**GIVEN TASK:**
Copy each line of the listing below word for word.

**TASK DATA:**
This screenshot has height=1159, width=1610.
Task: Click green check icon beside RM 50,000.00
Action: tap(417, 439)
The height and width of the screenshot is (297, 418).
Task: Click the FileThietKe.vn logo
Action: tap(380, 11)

**FINAL RESULT:**
This screenshot has height=1159, width=1610.
Task: Click green check icon beside RM 50,000.00
Action: tap(417, 439)
The height and width of the screenshot is (297, 418).
Task: Click the FileThietKe.vn logo
Action: tap(380, 11)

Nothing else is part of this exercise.